== PROBLEM REQUIREMENTS ==
Your answer is to be the exact text of the lines from the one containing "You are a GUI" through the final line of the entries, restated in full, with pictures omitted.
-*-
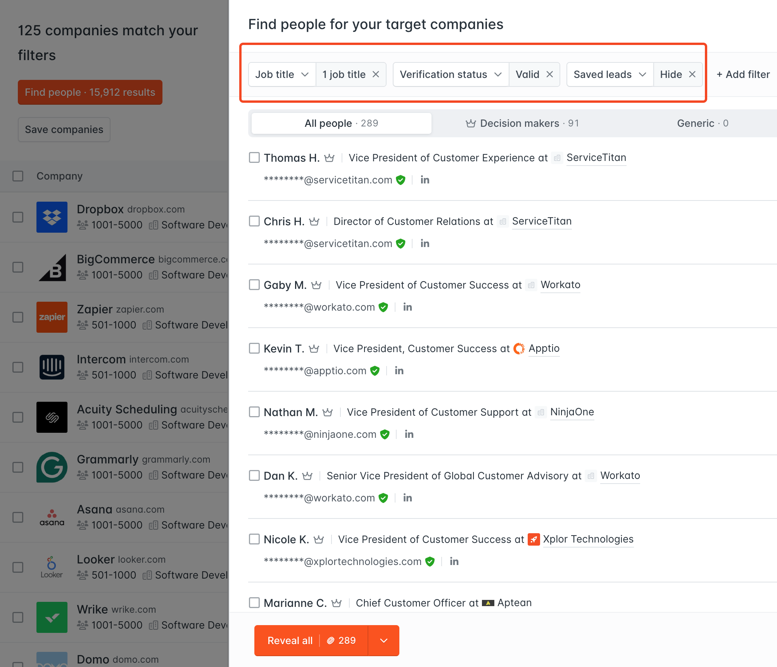
Task: Tick the Dan K. checkbox
Action: (x=254, y=476)
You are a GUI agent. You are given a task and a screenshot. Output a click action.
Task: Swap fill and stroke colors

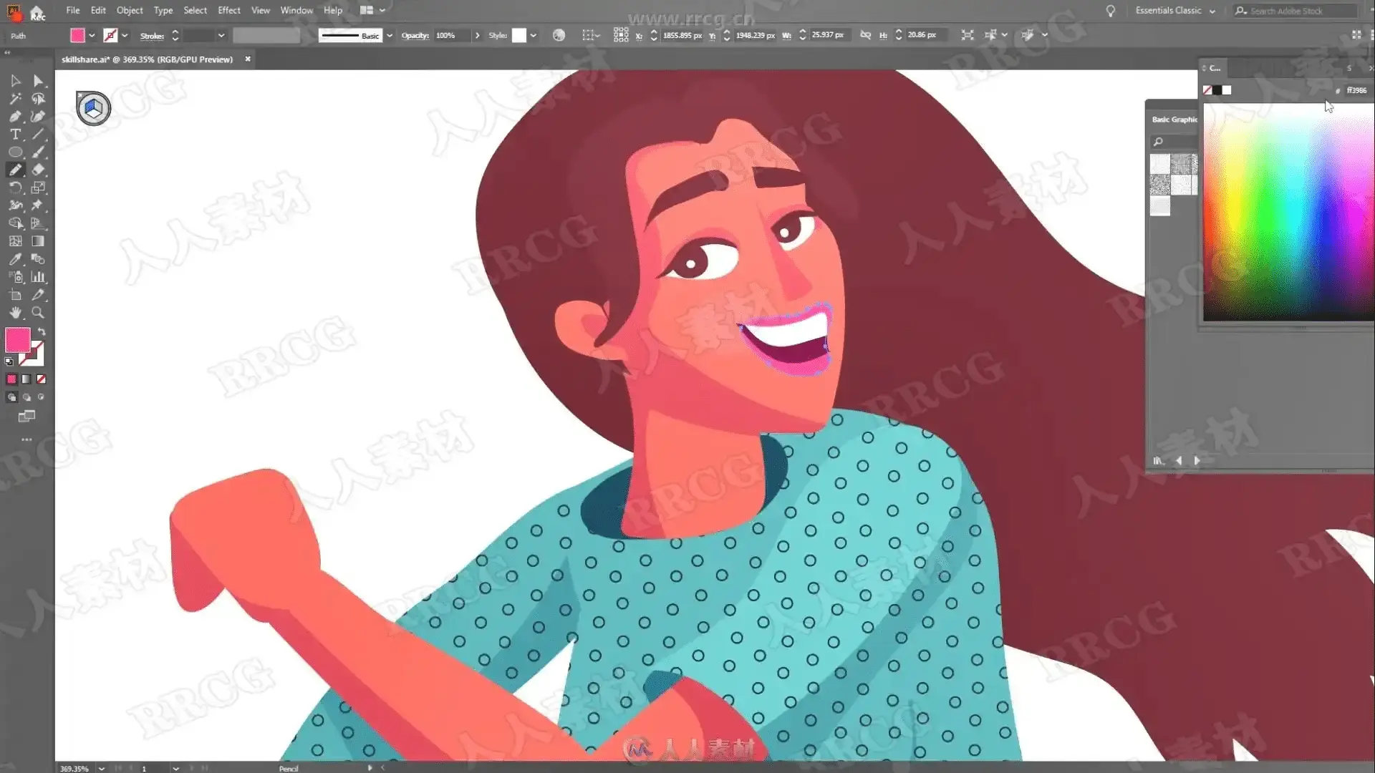pos(42,332)
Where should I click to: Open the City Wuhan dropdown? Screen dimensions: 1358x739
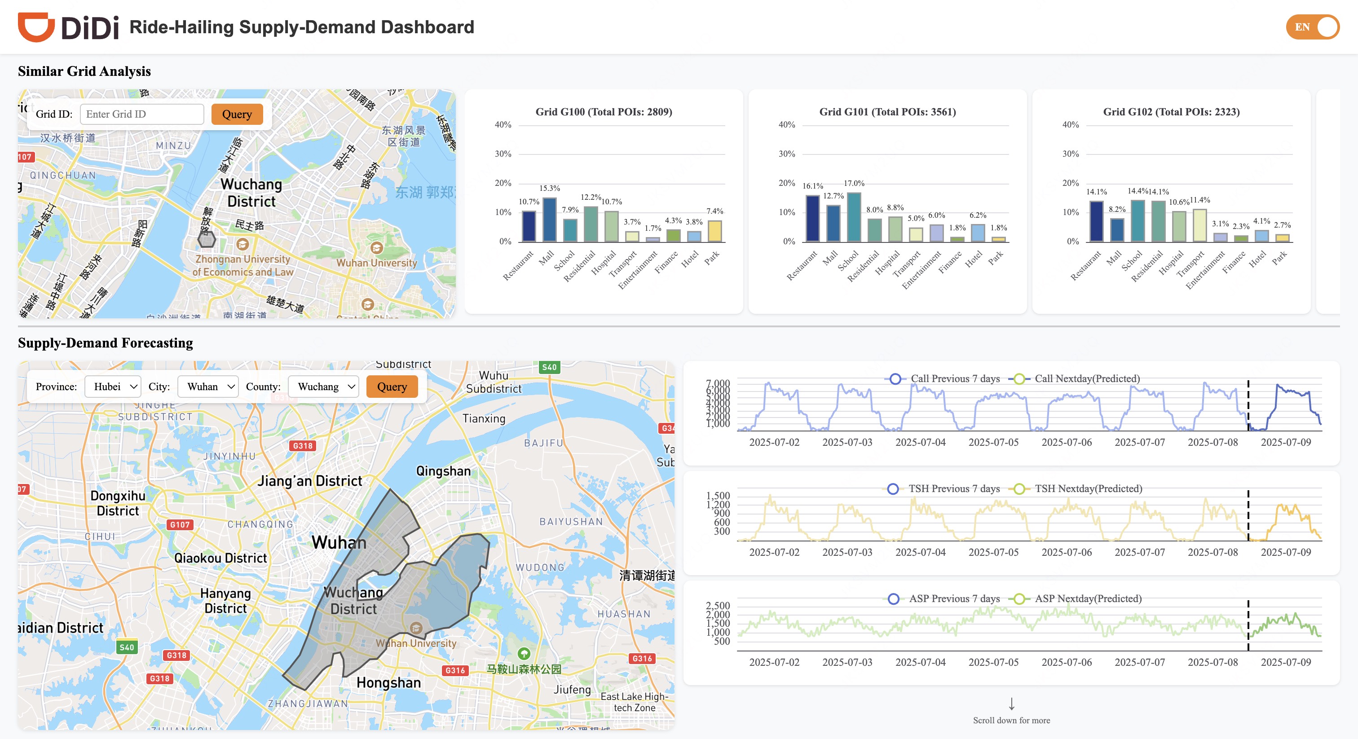pos(208,386)
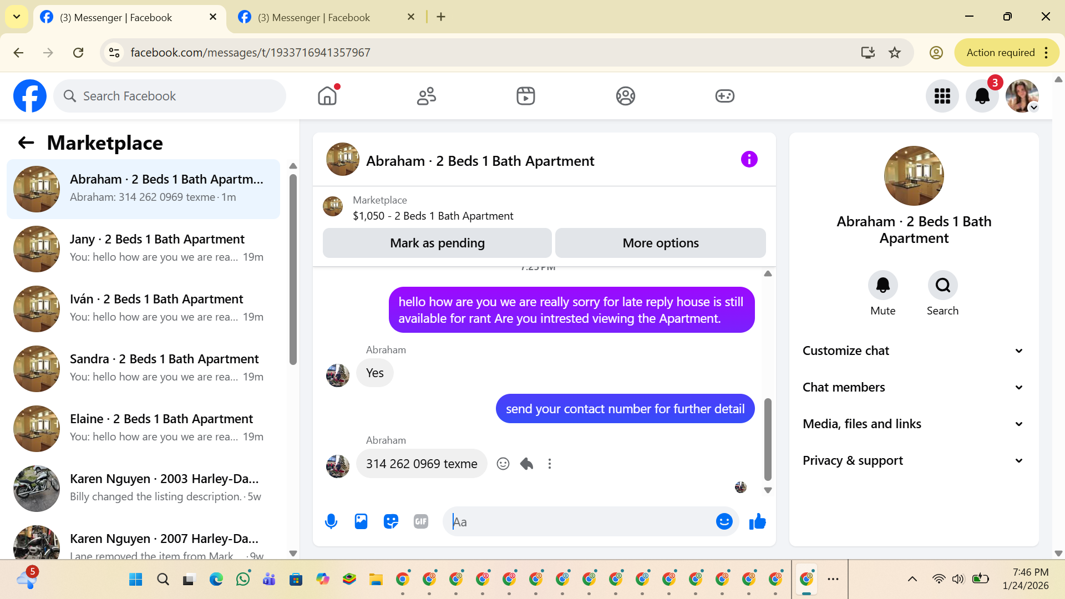
Task: Reply to the 314 262 0969 message
Action: [x=526, y=464]
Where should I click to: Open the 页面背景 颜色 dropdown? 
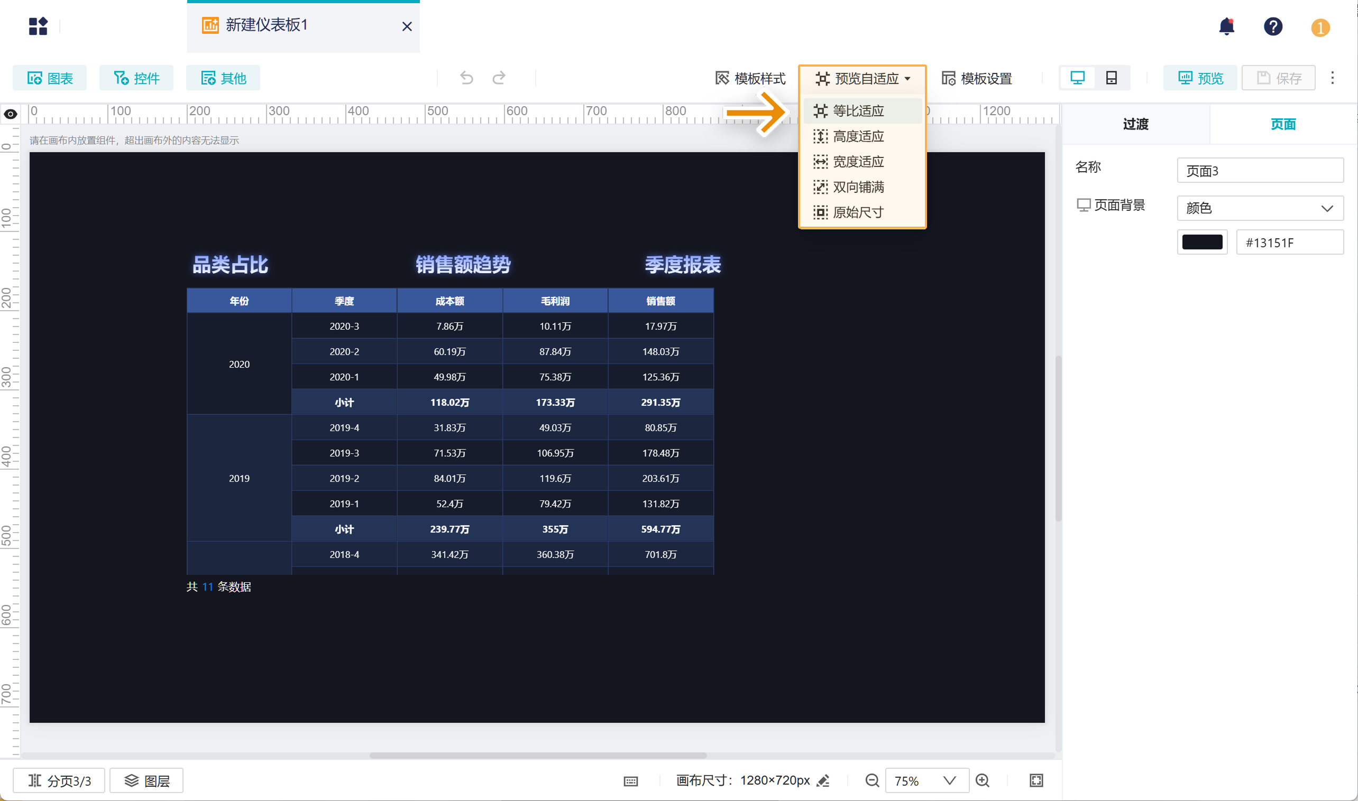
-*-
== PROBLEM SOLUTION ==
You are a GUI agent. You are given a task and a screenshot. Output a click action.
Task: Swap fill and stroke colors

pos(42,332)
Where should I click to: Open the City Wuhan dropdown? Screen dimensions: 1358x739
pos(208,386)
Task: Reply to the 314 262 0969 message
Action: [x=526, y=464]
Where should I click to: Open the 页面背景 颜色 dropdown? 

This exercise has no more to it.